Here’s the Active Pattern we used in the last post to count special characters in a string.
let (|SpecialCharacterCount|) (str: string) =
let specialCharacters = "!£$%^"
str.ToCharArray()
|> Array.filter (fun c -> specialCharacters.Contains(c.ToString()))
|> Array.length
Note the special characters are hard coded. This being a function it’s simple to turn that into a parameter.
let (|SpecialCharacterCount|) (characters: string) (str: string) =
str.ToCharArray()
|> Array.filter (fun c -> characters.Contains(c.ToString()))
|> Array.length
You can add multiple parameters but it’s important to know how they map to the pattern matching expression that will use the Active Pattern.
Here’s code that would match against the old ‘non-parameterized’ Active Pattern
let UseThePattern (str: string) =
match str with
| SpecialCharacterCount c -> sprintf "That was %d special characters" c
By contrast here’s the code that uses the parameterized version
let UseThePattern (str: string) =
match str with
| SpecialCharacterCount "!£$%^" c -> sprintf "That was %d special characters" c
The ‘str’ in the match expression still gets passed to the last parameter of the Active Pattern, and the return value of the Active Pattern still gets assigned to ‘c’. In place of c you can still use literals just as in the last post.
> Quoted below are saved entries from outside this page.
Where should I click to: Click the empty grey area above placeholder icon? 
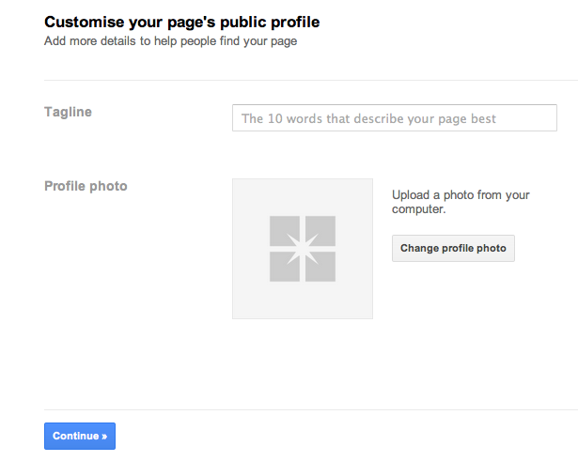point(303,197)
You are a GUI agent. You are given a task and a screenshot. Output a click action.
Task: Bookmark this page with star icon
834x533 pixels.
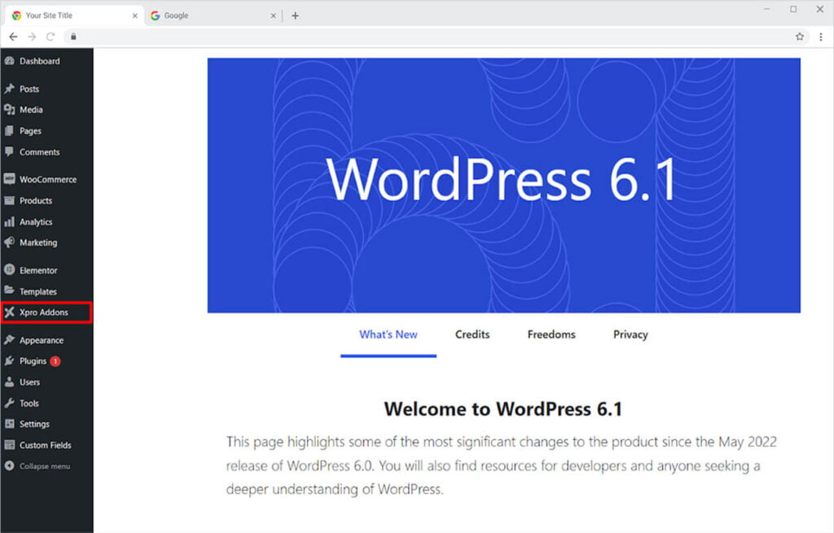tap(800, 37)
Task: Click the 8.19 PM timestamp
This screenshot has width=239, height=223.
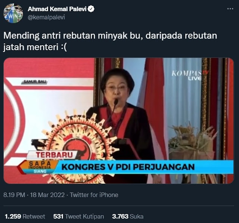Action: click(x=14, y=195)
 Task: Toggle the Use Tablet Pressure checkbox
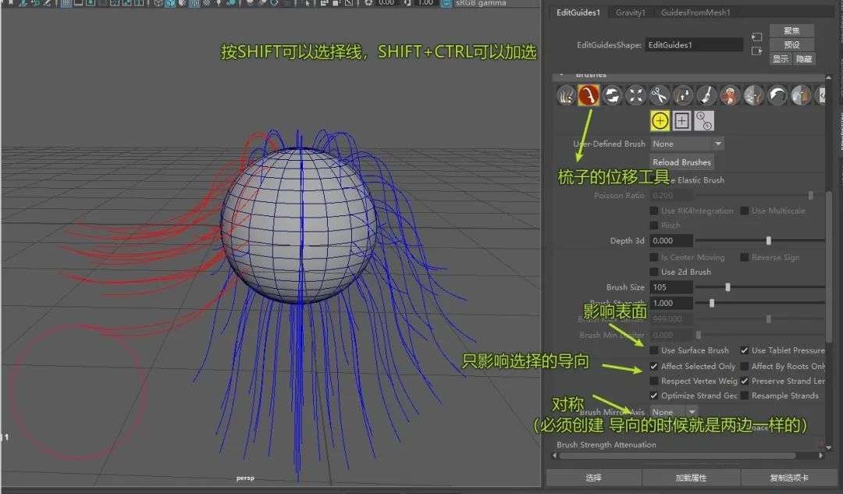(x=745, y=350)
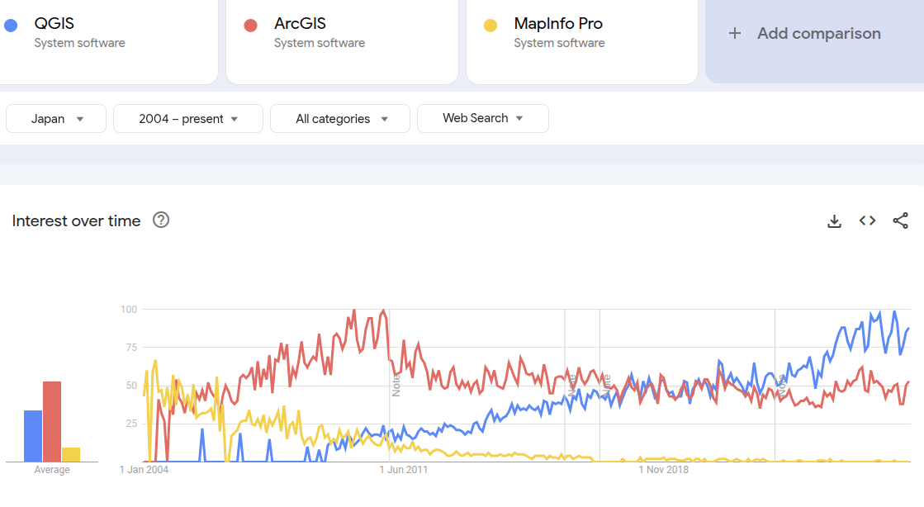Click the yellow MapInfo Pro legend dot
Viewport: 924px width, 507px height.
(491, 24)
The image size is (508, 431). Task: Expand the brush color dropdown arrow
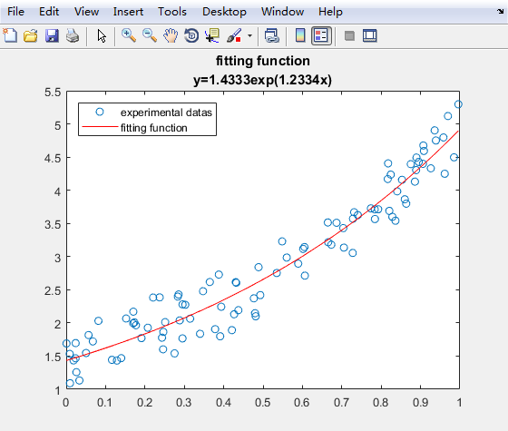pos(249,35)
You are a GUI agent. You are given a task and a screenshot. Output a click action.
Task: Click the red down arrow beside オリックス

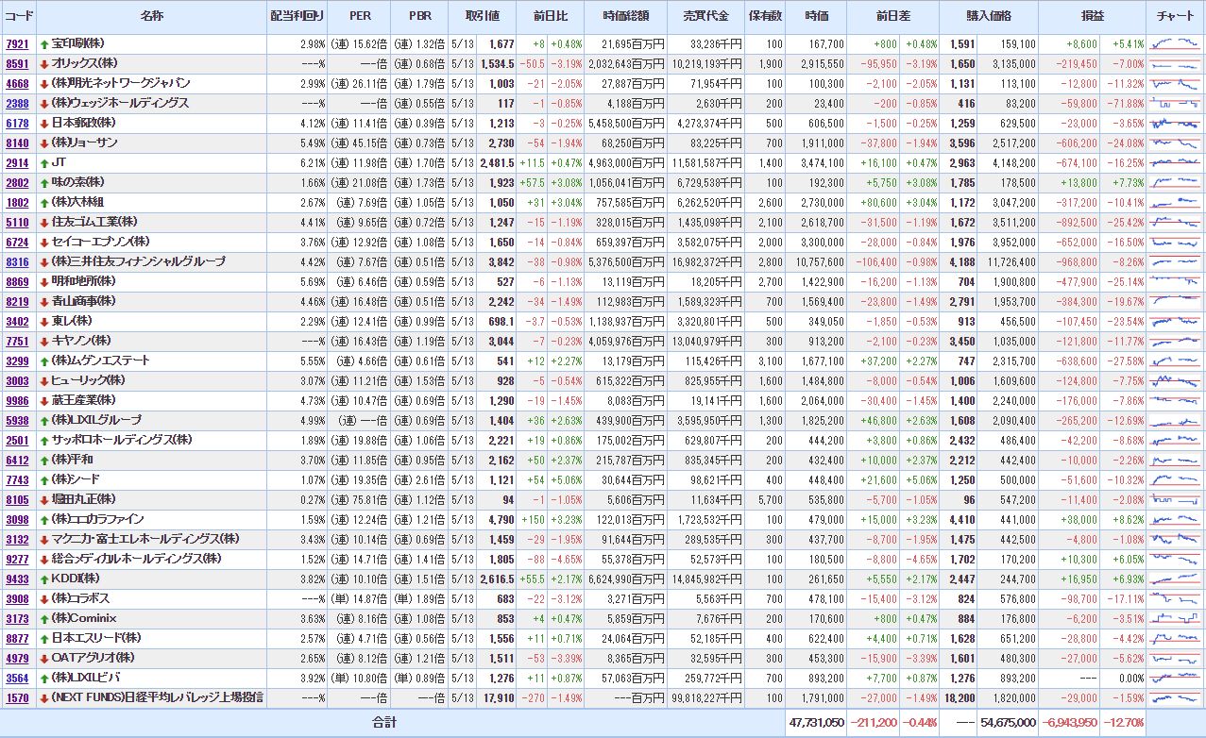[44, 63]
The only real difference is that the extra arguments are placed between the name of the Active Pattern and the variable or literal value that we match against.
Here’s another sketch to try and hammer this home.
Apologies for spelling this out in such tedious detail but if you get what’s happening here, everything else about Active Patterns will be very simple.
Oh, and that little assignment trick we saw in the last post still works, just pass the arguments needed by the Active Pattern.
let (SpecialCharacterCount "!£$%^" c) = "ABC!"
val c : int = 1
That’s it for this post and for my nemesis the Single Total Active Pattern. Next up we discover the wonders of Partial Active Patterns. We also get to rope in another interesting piece of F#, Option Types.